Direct numerical simulations (DNS) indicate that at large values of the
Rayleigh number ($Ra$) convection in porous media self-organizes into
narrowly-spaced columnar flows, with more complex spatiotemporal features being
confined to boundary layers near the top and bottom walls. In this
investigation of high-$Ra$ porous media convection in a minimal flow unit, two
reduced modeling strategies are proposed that exploit these specific flow
characteristics.
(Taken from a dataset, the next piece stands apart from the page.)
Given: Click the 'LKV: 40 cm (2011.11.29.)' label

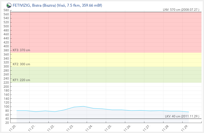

Both approaches utilize the idea of decomposition since the
flow exhibits different dynamics in different regions of the domain:
small-scale cellular motions generally are localized within the thermal and
vorticity boundary layers near the upper and lower walls, while in the
interior, the flow exhibits persistent large-scale structures and only a few
low (horizontal) wavenumber Fourier modes are active. Accordingly, in the first
strategy, the domain is decomposed into two near-wall regions and one interior
region. Our results confirm that suppressing the interior high-wavenumber modes
has negligible impact on the essential structural features and transport
properties of the flow. In the second strategy, a hybrid reduced model is
constructed by using Galerkin projection onto a fully \emph{a priori}
eigenbasis drawn from energy stability and upper bound theory, thereby
extending the model reduction strategy developed by Chini \emph{et al.}
(\emph{Physica~D}, vol. 240, 2011, pp. 241--248) to large $Ra$. The results
indicate that the near-wall upper-bound eigenmodes can economically represent
the small-scale rolls within the exquisitely-thin thermal boundary layers.
Relative to DNS, the hybrid algorithm enables over an order-of-magnitude
increase in computational efficiency with only a modest loss of accuracy.